=== WHAT TO WORK ON ===
What you return should match the material below line for line, except that no image appears in it.

=== DATASET ===

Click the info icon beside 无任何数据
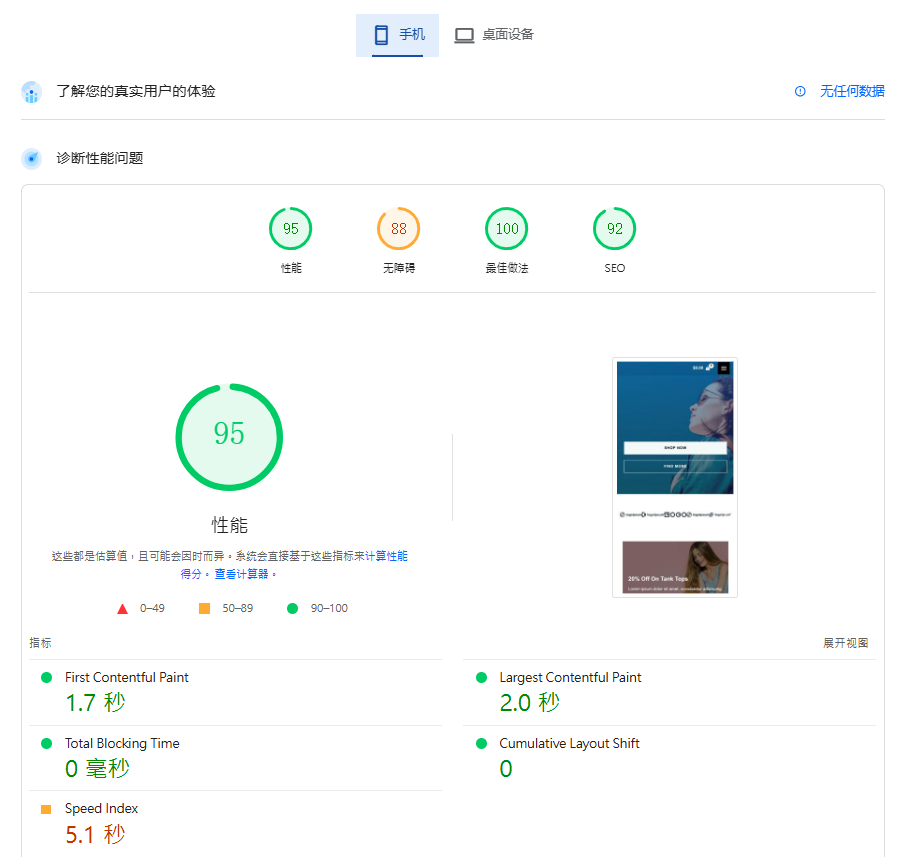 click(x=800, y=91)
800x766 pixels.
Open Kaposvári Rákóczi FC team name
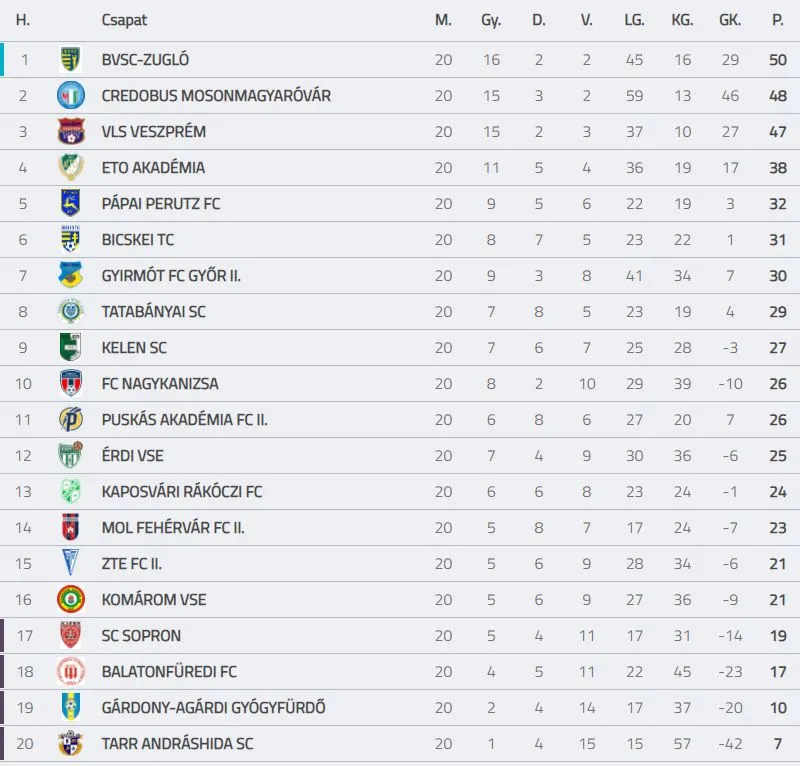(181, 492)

=== ANSWER BELOW ===
Click the info icon beside 无任何数据
 click(x=800, y=91)
800x766 pixels.
Open Kaposvári Rákóczi FC team name
(181, 492)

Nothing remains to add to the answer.